All variables here represent real numbers and all variables in denominators are nonzero.

\(x^a\cdot x^b=x^{a+b}\)
\(\dfrac{x^a}{x^b}=x^{a-b}\)
\(\left(x^a\right)^b=x^{ab}\)
\((xy)^a=x^a y^a\)
\(\left(\dfrac{x}{y}\right)^b=\dfrac{x^b}{y^b}\)
\(x^0=1\), provided \(x\neq 0\). [Although in some contexts \(0^0\) is still defined to be 1.]
\(x^{-n}=\dfrac{1}{x^n}\), provided \(x\neq 0\).
\(x^{1/n}=\sqrt[n]{x}\), provided \(x\neq 0\).

Example \(\PageIndex{1}\)

Simplify \(\left(2x^2\right)^3(4x)\).

Solution

We'll begin by simplifying the \(\left(2x^2\right)^3\) portion. Using Property 4, we can write

\(2^3\left(x^2\right)^3(4x)\)
\(8x^6(4x)\)	Evaluate \(2^3\), and use Property 3.
\(32x^7\)	Multiply the constants, and use Property 1, recalling \(x = x^1\).

Being able to work with negative and fractional exponents will be very important later in this course.

Example \(\PageIndex{2}\)

*DATASET EXCERPTS*:
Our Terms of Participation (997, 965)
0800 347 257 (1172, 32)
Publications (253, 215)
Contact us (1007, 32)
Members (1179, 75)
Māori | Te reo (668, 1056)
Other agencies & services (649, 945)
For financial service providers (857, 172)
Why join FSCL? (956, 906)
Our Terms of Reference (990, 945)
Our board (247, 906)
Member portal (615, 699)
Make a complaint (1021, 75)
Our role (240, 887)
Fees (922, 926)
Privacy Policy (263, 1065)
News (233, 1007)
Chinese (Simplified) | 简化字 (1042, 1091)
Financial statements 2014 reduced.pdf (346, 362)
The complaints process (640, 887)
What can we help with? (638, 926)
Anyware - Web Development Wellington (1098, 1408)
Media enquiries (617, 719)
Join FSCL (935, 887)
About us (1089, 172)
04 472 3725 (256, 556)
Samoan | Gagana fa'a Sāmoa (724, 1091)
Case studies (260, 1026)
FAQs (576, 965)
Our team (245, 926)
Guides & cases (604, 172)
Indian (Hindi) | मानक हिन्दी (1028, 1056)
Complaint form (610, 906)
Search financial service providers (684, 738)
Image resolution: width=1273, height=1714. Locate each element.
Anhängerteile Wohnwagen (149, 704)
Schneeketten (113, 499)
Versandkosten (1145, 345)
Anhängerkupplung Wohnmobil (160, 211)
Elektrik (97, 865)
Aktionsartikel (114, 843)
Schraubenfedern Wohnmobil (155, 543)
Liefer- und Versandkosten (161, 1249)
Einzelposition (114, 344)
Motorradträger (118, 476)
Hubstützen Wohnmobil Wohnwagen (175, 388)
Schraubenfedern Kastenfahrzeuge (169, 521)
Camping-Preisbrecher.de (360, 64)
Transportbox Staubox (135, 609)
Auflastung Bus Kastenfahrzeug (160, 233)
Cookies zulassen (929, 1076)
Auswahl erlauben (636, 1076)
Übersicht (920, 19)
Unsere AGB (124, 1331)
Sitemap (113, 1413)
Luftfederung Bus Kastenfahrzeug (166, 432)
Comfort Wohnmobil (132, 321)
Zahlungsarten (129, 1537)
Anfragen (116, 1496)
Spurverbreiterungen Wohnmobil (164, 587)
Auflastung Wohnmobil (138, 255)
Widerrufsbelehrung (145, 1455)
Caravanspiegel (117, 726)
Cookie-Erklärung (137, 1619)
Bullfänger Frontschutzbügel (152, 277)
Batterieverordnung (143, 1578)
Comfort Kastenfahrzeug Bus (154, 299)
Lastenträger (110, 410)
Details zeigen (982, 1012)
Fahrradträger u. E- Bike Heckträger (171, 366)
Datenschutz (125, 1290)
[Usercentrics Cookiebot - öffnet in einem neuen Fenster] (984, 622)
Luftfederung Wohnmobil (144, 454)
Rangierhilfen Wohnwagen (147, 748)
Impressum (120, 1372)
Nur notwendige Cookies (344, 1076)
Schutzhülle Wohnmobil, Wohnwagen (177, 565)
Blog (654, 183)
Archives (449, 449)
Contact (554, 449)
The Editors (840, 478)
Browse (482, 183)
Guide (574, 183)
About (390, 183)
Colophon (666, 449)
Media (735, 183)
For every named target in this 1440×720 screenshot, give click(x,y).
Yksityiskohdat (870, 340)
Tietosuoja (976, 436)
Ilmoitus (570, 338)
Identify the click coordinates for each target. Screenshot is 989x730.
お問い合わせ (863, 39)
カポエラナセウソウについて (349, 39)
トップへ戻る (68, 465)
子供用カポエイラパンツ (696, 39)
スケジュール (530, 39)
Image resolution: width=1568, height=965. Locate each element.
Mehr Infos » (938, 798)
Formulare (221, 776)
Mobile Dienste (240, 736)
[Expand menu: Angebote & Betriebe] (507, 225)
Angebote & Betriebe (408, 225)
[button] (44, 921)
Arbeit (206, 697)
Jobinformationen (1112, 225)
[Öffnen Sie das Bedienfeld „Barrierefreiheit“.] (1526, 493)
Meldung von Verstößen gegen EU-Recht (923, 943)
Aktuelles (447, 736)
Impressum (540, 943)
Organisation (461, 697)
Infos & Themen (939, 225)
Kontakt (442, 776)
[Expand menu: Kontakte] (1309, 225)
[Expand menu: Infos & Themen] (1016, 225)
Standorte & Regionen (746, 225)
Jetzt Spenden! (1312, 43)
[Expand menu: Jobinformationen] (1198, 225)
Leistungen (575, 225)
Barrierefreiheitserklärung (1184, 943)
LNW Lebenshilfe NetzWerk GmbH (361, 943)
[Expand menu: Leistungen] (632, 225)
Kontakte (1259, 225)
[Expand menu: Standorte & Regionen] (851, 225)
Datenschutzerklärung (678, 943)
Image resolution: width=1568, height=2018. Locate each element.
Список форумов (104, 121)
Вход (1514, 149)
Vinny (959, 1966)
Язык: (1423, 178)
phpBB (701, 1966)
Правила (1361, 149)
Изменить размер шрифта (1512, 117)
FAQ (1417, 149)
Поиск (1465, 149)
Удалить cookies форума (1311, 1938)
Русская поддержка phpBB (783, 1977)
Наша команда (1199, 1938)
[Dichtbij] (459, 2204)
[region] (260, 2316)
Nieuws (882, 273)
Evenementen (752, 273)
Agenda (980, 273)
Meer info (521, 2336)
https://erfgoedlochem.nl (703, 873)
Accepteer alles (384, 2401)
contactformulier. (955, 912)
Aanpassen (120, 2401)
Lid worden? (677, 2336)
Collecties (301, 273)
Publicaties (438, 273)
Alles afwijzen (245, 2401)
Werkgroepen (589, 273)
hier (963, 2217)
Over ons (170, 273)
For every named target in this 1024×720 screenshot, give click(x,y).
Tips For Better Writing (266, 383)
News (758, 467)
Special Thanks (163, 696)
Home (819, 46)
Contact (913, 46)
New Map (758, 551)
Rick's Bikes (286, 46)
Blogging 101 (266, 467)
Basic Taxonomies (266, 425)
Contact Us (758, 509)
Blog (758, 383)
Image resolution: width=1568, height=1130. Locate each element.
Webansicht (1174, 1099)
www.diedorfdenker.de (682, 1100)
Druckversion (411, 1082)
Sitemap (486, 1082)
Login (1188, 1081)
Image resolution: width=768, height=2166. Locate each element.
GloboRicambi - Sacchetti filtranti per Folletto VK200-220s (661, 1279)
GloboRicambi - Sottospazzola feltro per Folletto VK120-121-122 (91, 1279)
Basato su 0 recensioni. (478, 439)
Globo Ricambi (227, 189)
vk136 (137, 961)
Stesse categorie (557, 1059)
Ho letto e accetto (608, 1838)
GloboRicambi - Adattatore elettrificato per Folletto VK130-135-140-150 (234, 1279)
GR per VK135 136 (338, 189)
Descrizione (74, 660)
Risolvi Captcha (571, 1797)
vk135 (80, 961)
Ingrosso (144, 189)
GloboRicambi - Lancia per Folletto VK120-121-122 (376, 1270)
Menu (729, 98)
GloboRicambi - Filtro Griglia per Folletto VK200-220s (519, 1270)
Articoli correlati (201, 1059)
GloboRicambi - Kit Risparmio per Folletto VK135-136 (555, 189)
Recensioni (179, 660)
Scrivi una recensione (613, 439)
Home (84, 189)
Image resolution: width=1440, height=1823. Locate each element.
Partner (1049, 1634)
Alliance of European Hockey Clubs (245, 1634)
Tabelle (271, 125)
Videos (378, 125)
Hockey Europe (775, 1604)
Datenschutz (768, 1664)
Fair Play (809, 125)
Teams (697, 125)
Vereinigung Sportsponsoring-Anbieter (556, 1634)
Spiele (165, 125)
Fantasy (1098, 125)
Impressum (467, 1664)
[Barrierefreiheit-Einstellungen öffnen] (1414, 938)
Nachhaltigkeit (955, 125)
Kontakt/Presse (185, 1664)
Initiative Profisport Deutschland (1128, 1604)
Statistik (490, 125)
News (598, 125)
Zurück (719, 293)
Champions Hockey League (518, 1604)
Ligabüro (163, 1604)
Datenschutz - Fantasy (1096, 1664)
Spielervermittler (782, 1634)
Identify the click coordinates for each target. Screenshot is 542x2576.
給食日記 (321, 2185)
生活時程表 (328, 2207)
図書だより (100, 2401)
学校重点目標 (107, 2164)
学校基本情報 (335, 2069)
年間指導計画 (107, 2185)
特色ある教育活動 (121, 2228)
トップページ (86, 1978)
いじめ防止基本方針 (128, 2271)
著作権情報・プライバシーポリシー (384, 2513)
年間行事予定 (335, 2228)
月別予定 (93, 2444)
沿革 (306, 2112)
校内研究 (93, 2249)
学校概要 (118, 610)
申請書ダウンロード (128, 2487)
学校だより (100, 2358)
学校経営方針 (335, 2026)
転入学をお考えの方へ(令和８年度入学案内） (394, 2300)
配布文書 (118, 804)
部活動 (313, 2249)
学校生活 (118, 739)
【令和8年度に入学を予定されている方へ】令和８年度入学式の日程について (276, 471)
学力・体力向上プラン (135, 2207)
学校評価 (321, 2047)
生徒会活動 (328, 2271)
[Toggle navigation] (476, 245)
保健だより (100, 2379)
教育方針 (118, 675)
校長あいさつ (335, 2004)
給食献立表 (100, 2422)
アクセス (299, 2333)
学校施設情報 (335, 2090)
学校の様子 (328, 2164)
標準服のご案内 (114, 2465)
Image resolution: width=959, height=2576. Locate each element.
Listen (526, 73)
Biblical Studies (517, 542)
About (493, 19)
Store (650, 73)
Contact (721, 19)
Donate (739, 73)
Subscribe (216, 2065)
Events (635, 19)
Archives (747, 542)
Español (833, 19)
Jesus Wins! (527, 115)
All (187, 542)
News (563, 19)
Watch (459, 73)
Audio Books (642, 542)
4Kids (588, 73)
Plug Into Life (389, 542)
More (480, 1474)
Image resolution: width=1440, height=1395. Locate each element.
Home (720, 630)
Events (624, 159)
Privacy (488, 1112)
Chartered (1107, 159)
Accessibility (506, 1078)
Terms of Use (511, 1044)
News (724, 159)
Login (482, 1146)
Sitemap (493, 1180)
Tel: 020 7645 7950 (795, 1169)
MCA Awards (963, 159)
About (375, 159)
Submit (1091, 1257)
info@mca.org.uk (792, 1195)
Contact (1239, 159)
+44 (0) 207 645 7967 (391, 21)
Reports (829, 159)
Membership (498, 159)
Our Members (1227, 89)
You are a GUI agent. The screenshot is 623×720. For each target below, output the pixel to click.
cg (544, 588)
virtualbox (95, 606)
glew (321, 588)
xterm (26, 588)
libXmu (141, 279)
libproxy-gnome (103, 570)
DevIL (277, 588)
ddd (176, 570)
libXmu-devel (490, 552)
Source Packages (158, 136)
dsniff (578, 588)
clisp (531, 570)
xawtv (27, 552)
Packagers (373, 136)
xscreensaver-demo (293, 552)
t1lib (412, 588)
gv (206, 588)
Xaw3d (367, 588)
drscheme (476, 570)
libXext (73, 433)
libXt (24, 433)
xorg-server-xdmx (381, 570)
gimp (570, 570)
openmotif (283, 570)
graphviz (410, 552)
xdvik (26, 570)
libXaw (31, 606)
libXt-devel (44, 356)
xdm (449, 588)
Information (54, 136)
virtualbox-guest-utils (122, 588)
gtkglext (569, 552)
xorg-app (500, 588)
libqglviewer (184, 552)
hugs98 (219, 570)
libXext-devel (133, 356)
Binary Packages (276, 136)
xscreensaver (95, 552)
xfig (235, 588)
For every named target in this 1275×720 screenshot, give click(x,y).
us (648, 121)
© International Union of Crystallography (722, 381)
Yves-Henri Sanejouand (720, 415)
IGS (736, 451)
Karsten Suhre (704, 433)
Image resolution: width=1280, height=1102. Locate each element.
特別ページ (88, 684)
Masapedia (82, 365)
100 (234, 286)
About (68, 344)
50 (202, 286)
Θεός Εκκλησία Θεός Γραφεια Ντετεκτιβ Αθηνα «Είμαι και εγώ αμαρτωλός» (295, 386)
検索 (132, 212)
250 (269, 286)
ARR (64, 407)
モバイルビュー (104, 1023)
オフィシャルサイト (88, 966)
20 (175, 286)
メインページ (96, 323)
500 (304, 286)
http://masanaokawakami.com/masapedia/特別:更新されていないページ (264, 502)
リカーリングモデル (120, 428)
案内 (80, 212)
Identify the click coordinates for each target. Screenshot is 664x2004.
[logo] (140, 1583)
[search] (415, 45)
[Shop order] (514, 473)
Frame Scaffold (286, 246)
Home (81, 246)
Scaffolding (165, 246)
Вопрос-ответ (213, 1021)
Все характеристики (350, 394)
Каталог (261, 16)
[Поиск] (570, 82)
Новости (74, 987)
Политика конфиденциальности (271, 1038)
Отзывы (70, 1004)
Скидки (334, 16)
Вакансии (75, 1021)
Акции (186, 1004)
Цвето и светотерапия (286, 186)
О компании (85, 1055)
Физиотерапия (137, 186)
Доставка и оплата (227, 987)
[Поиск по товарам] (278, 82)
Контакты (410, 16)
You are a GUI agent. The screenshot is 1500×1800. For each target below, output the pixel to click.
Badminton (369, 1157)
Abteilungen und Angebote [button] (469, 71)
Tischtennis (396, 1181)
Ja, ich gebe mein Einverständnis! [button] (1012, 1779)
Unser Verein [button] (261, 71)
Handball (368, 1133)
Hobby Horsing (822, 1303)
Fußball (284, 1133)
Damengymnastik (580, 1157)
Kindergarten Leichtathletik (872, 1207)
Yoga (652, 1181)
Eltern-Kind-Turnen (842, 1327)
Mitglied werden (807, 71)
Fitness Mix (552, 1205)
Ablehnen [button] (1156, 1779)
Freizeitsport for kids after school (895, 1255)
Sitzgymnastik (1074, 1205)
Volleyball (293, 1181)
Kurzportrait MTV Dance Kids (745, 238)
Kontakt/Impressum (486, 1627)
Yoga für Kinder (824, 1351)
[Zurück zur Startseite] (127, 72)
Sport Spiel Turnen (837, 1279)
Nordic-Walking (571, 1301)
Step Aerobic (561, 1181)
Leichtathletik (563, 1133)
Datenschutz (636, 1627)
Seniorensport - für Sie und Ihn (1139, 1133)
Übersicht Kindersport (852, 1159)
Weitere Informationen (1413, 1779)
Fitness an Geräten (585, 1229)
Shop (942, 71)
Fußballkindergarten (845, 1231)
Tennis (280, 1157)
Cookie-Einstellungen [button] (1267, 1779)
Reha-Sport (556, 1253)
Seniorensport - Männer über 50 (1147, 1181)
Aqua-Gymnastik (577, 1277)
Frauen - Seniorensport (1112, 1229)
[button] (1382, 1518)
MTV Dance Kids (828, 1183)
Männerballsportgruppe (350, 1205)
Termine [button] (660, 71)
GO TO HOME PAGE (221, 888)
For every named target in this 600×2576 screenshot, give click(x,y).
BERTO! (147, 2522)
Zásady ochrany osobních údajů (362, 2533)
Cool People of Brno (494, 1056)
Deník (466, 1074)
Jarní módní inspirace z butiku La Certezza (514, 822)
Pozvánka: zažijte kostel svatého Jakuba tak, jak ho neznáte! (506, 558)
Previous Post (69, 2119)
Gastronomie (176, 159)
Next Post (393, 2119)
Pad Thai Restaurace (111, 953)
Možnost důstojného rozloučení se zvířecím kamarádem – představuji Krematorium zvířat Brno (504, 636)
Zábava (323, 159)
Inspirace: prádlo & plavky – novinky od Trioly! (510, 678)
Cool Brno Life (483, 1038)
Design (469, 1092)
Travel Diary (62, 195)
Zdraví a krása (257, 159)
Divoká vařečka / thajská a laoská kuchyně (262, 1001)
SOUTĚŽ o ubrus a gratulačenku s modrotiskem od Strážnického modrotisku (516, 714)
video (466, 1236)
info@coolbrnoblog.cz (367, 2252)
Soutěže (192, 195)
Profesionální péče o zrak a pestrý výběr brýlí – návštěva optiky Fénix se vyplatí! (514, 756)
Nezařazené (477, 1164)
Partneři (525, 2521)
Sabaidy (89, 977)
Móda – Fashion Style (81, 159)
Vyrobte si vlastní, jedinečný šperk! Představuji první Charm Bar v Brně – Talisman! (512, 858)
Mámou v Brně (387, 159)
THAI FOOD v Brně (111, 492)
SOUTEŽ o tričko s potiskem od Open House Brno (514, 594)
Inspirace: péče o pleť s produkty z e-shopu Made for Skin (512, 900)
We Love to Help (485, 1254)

*YOUR TASK*: In the text on exponent rules, what final simplified expression does the worked solution give for (2x^2)^3(4x)?

*FULL RESPONSE*: 32x^7